Ingestion Packages - ge-semtk/semtk GitHub Wiki

Ingestion Packages

A complete dataset can be packaged as a single ZIP file (see sample here) containing various files with embedded ingestion instructions. Ingestion packages make it easy to construct reproducible datasets that can be shared with other users or reloaded at a later date.

Loading an ingestion package

An ingestion package may be loaded into SemTK using UtilityClient.execLoadIngestionPackage(...)

This function requires parameters defaultModelGraph and defaultDataGraph. These graphs are used anywhere that the model or data graph is not specified within the ingestion package contents.

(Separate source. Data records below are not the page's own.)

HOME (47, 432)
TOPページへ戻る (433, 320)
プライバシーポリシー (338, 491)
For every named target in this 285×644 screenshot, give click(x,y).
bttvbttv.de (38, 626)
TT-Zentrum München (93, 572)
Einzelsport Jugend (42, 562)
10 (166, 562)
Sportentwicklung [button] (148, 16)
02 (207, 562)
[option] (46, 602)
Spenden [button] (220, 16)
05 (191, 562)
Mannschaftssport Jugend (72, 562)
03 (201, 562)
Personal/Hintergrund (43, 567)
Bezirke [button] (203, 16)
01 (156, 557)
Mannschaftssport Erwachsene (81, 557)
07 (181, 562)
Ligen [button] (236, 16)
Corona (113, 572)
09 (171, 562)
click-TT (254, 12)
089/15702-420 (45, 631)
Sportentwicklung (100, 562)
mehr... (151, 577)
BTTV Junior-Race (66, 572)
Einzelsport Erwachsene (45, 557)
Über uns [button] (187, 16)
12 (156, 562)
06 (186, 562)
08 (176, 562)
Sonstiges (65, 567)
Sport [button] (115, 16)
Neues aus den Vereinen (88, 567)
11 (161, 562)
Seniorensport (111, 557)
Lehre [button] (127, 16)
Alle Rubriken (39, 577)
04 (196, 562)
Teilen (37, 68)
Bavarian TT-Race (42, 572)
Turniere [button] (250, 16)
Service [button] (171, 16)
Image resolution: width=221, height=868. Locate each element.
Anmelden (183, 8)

Ingestion package contents

An ingestion package zip file must contain a top-level manifest file named manifest.yaml. This is the entry point for the ingestion process and will orchestrate loading all the subsequent ZIP file components.

Manifest file

Manifest files are stored in YAML format. A manifest file contains:

Name and description information
A list of ingestion steps
The model and data graphs used by the components of the manifest
Extra instructions for completing the ingestion process

name: "short name"
description: "optional long package description"
footprint:
    model-graphs:
      - "http://rack001/model"
    data-graphs:
      - "http://rack001/data"
steps:
  - manifest: another.yaml
  - model: model-manifest.yaml
  - data: data-manifest.yaml
  - nodegroups: nodegroup-directory
  - copygraph:
      from-graph: "http://source/graph"
      to-graph: "http://destination/graph"
copy-to-graph: "http://target/graph"
perform-entity-resolution: "http://target/graph"

The name and description fields are informational.

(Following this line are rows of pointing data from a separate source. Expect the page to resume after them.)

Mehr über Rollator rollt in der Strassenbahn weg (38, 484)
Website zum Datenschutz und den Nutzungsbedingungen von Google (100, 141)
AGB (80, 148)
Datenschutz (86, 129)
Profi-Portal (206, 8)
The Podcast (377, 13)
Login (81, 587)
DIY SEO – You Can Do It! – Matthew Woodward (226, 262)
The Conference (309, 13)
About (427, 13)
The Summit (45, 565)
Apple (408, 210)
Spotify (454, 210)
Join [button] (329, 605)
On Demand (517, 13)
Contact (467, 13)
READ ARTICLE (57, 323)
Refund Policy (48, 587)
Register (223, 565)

The footprint section is optional, and contains a list of model and data graphs loaded by this ingestion package. If provided, these graphs may be used in several places: 1) by API to create a connection string (e.g. to view the new data for SPARQLgraph) 2) optionally cleared before loading, if specified via API call and 3) optionally copied via copy-to-graph (see below)

The steps section is required. It describes the sequential process of loading this ingestion package. This section must be a list of singleton maps. There are five step types:

manifest: points to a sub-manifest YAML file to process
model: points to a model ingestion YAML file to process
data: points to a data ingestion YAML file to process
nodegroups: points to a directory of nodegroups to process
copygraph: executes a data copy from one graph to another. Specify source and target graphs with the keys from-graph and to-graph.

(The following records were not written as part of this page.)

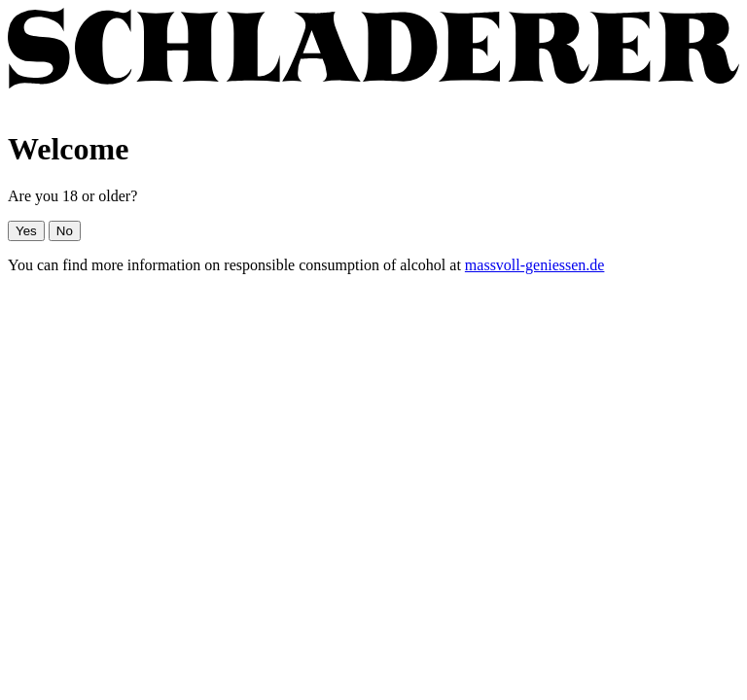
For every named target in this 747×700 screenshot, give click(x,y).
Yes (26, 230)
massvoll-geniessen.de (535, 264)
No (64, 230)
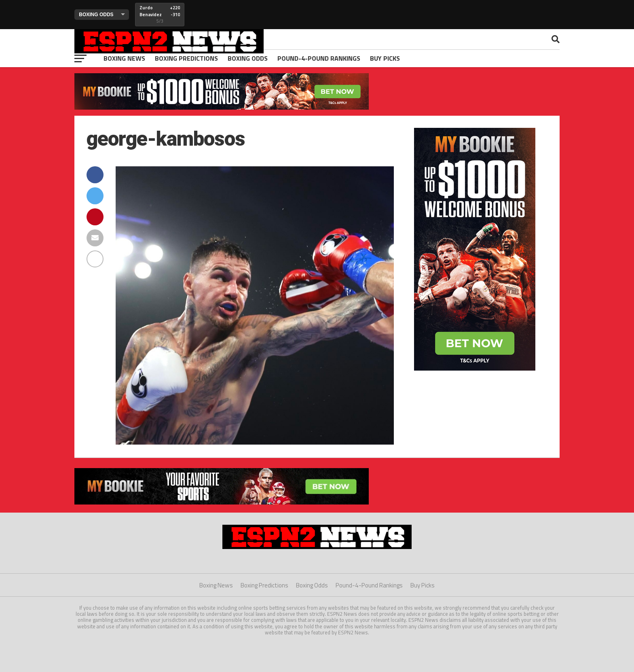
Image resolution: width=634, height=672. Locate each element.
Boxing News (124, 58)
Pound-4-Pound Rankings (319, 58)
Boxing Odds (247, 58)
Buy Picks (385, 58)
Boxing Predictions (186, 58)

The copy-to-graph field is optional. When provided, it copies the footprint graphs to the target graph.

The perform-entity-resolution field is optional. When provided, it performs entity resolution within the target graph.

All file paths are resolved relative to the location of the manifest YAML file.

Model manifests

Models are indexed by a YAML file using the following top-level keys:

model-graphs: a model graph to be used for ingestion (currently supports only a single model graph)
files: a required list of the OWL files that constitute the model.

Data manifests

Data files are indexed by a YAML file using the following top-level keys:

model-graphs: model graph(s) to be used in the ingestion connection
data-graph: a data graph to be used for ingestion
extra-data-graphs: read-only data graphs used for lookups
ingestion-steps: specifies data to load, following one of these examples:
- {class: "http://class/uri", csv: "activities.csv"} (load CSV file using the specified class URI, via automatically generated ingestion nodegroup)
- {nodegroup: "Nodegroup 1", csv: "activities.csv"} (load CSV file using the specified nodegroup)
- owl: data.owl (load OWL file as data)

Nodegroup directories

A directory containing nodegroup JSON files with metadata in store_data.csv, as may be generated using SemTK's export nodegroup functionality.